By Adam Pagnucco.
Part One recounted the history of Montgomery County voters placing limits on the county’s ability to raise property taxes. Under current law passed by voters in 2020, a unanimous vote by the county council is required to raise the property tax rate. Council Members Sidney Katz and Gabe Albornoz would like to replace this limit with a two-thirds vote instead.
What should we make of this? I don’t have a simple view on this issue. Rather, I had three different reactions before reaching a final conclusion.
Reaction 1: It’s ridiculous for one council member to have the ability to block anything.
When I worked at the county council, I was taught by the old guard there (you know who you are!) that one council member could do very little but a council majority could accomplish a lot. That latter thought encouraged collaboration during all of the inevitable competition between offices, which is a core part of the yin and yang of the place. Allowing one council member to exercise veto power over everyone else – on anything – is questionable public policy and injurious to the council’s culture. On this point, I am sympathetic to Katz and Albornoz.
Reaction 2: The 2020 ballot campaign on property taxes now looks like a bait and switch.
In 2020, anti-tax activist Robin Ficker petitioned a charter amendment to the ballot that would have eliminated the council’s ability to override the limit. Council Member Andrew Friedson authored an alternative that kept the unanimous override requirement but restructured the calculation of the limit. A huge assemblage of groups teamed up to pass Friedson’s amendment and defeat Ficker’s. Part of their sales pitch involved the retaining of the existing unanimous override requirement. This too was a tight limit on property taxes, they argued, but one that made more sense than Ficker’s.

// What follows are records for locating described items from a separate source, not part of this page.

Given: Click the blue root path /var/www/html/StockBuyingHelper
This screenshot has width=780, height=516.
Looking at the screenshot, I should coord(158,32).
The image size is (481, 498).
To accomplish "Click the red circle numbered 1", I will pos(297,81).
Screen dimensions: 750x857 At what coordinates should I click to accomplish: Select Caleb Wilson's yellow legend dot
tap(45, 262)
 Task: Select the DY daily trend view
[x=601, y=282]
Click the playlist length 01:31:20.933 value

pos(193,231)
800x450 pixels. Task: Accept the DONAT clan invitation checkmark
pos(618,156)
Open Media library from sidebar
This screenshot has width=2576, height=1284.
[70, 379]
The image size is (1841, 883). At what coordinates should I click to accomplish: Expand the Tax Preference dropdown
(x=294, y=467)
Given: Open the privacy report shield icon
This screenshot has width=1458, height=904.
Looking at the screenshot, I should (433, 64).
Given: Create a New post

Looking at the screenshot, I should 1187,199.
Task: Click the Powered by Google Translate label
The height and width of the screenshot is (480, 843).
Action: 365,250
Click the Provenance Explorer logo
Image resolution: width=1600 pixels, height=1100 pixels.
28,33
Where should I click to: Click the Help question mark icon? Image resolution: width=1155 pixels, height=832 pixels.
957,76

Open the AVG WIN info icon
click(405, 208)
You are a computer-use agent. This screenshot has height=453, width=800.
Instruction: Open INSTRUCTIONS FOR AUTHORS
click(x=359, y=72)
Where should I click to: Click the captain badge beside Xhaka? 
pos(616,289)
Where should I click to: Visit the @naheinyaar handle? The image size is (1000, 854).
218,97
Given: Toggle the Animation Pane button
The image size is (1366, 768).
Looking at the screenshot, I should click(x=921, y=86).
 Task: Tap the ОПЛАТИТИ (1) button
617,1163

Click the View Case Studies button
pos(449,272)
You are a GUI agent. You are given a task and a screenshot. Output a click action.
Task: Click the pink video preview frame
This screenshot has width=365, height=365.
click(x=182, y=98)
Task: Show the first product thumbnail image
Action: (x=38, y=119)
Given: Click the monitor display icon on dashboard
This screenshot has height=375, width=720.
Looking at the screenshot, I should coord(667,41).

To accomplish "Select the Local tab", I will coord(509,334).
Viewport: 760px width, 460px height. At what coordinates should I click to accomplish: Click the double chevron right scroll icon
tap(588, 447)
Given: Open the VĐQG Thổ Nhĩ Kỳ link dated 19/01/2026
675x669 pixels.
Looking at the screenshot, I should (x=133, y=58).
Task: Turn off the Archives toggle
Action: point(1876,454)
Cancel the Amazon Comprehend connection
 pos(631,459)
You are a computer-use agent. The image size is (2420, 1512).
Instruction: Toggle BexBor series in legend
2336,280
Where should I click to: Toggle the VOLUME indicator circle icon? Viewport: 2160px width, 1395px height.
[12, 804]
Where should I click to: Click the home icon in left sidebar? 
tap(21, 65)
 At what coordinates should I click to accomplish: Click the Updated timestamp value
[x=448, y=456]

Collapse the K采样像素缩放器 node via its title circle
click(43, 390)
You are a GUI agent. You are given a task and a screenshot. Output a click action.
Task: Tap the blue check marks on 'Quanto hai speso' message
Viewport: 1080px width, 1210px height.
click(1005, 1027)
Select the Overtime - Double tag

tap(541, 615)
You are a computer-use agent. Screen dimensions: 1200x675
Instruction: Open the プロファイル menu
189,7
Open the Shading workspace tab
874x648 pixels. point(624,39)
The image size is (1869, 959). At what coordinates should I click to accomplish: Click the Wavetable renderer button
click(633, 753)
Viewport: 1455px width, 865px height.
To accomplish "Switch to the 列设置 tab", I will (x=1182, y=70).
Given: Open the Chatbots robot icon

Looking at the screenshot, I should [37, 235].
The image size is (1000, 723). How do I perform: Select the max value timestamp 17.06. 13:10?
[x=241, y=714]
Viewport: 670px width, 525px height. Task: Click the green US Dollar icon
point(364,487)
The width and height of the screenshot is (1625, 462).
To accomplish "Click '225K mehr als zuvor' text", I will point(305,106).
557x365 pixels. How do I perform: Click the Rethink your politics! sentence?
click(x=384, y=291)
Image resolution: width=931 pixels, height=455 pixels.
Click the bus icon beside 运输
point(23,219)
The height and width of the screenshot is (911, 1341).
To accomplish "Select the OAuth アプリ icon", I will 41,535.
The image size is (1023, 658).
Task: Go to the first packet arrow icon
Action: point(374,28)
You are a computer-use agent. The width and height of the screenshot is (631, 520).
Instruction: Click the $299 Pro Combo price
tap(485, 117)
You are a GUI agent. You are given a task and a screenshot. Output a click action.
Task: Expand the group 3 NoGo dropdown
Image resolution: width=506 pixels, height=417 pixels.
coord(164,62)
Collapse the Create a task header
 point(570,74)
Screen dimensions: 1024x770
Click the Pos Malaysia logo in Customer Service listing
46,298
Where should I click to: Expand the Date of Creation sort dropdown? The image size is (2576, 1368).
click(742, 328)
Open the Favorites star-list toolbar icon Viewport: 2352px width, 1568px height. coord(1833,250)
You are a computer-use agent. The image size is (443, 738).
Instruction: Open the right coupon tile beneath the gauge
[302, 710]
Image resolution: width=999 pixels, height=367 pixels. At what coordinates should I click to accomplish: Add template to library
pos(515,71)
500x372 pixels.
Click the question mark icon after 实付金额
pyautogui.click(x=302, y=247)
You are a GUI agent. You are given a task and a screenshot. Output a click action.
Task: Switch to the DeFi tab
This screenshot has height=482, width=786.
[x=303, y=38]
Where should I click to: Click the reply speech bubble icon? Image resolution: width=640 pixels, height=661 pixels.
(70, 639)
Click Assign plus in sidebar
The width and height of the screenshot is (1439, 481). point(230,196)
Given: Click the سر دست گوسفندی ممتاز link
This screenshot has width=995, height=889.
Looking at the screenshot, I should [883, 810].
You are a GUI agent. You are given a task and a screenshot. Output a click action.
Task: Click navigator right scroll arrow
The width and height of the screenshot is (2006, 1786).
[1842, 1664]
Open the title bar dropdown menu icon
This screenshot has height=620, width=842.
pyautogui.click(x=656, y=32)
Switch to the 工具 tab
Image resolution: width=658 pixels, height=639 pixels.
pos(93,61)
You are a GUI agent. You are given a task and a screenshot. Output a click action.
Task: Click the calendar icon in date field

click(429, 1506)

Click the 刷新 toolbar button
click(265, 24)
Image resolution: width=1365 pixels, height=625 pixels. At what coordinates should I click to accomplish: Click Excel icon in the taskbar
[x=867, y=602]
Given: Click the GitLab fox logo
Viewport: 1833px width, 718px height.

Now, just four years later, apparently some minds have changed on a key element of the case made to voters. Were we persuaded to pass a strong limit only to set up a weaker one just four years later? While I have some sympathy for the argument stated above, Part One recounts how voters supported a unanimous limit no fewer than three times (2008, 2018 and 2020) and their opinion deserves respect. Accordingly, this whole exercise feels like a bait and switch and an abuse of the council’s authority to place charter amendments on the ballot.
Reaction 3: The state has already effectively killed county charter limits so ours may not matter much.
In March 2023, I wrote a post titled The Hand of the King that explained how the state allowed counties to evade their charter limits to fund school budgets. Five Maryland counties have charter limits on property taxes: Anne Arundel, Montgomery, Prince George’s, Talbot and Wicomico. All except Wicomico have exploited the loophole in state law to break their limits by dedicating the revenues to school systems at least once. MoCo did so last year, and when it did, many county departments got big increases and some had even larger increases than what was given to MCPS. This illustrates the fungibility of money and proves that the state has effectively killed county tax limits.
Given that reality, the present discussion seems unnecessary. The council can already get around its charter limit by “dedicating” a tax hike to MCPS and then moving around any existing revenue growth however it wants. Is the juice in this debate really worth the squeeze, folks?
My Conclusion
The debate among MoCo politicians, who seem unable to conceive of accomplishing much without spraying money at it, seems ALWAYS to be about how to raise taxes. Instead, their attention should be directed to a much more important issue that I recently addressed in a six-part series: the county’s non-competitive economy. I have written essentially the same column so many times that I can no longer count all of them: we trail the huge majority of our regional competitors on most economic indicators. No matter how many times I print this, it never seems to change.
The merit of Friedson’s charter limit is that it applies to the property tax rate and not to the volume of collections. With a constant rate, robust economic growth produces robust county revenue growth. It’s a clear incentive for county officials to do everything in their power to supercharge the economy and help employers create lots of high-paying jobs. That’s exactly how it should be.
If instead the discussion is all about how to increase the tax rate, that’s a clear signal to job creators that they should take their jobs elsewhere. That approach depresses the tax base and is ultimately self-defeating. One recent example comes from 2023, when a large increase in recordation tax rates coincided with an absolute drop in tax collections. One wonders if such phenomena will eventually apply on a broader scale to the entire real estate industry.
So in the end, this whole debate misses the point. We gain nothing by being known as the county that wants to make raising taxes easier. Let’s be known as the county that wants to have the strongest economy in the D.C. region instead.